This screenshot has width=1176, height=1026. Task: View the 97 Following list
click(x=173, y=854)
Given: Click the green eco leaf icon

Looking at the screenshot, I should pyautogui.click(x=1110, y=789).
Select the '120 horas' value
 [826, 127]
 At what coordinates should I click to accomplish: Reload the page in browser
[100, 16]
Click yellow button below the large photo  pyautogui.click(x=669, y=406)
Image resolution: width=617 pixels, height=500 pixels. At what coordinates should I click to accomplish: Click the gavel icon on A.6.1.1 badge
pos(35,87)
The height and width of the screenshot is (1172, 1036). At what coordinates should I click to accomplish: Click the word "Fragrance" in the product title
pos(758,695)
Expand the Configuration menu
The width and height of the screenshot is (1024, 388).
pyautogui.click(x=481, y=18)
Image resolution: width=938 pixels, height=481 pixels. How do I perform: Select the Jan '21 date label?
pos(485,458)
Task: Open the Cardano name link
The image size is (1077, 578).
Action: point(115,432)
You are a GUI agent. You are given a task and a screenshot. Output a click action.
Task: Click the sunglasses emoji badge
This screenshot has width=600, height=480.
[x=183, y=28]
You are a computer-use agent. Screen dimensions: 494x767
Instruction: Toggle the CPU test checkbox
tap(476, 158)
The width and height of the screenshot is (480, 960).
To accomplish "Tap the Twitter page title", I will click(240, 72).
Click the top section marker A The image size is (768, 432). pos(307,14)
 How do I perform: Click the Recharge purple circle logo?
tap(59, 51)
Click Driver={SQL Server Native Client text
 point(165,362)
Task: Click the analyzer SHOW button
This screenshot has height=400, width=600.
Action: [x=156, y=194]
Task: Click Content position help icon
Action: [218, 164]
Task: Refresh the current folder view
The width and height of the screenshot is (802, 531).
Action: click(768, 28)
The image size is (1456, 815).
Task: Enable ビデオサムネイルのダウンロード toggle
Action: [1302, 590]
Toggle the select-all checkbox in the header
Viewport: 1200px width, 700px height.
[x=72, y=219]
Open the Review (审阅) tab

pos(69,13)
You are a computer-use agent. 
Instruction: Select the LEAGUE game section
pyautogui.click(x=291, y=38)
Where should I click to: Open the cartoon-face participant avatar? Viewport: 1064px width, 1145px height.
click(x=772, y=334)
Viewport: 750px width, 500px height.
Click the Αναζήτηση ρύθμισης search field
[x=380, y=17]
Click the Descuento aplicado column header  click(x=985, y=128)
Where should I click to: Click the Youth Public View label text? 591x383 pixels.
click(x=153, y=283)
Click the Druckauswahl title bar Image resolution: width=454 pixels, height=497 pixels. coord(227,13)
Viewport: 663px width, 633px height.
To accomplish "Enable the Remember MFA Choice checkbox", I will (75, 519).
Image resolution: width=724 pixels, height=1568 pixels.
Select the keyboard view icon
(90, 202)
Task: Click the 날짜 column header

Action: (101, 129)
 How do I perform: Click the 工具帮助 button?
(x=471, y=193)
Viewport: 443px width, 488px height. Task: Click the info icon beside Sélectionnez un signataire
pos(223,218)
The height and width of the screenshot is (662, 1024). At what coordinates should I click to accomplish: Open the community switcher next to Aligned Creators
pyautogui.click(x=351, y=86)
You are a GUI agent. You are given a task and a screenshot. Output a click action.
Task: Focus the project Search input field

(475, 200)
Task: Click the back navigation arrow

• _What the task requires_
In how many lines of the data does the word "will" appear? Respond with the number and nothing more.

• _The completed task_
2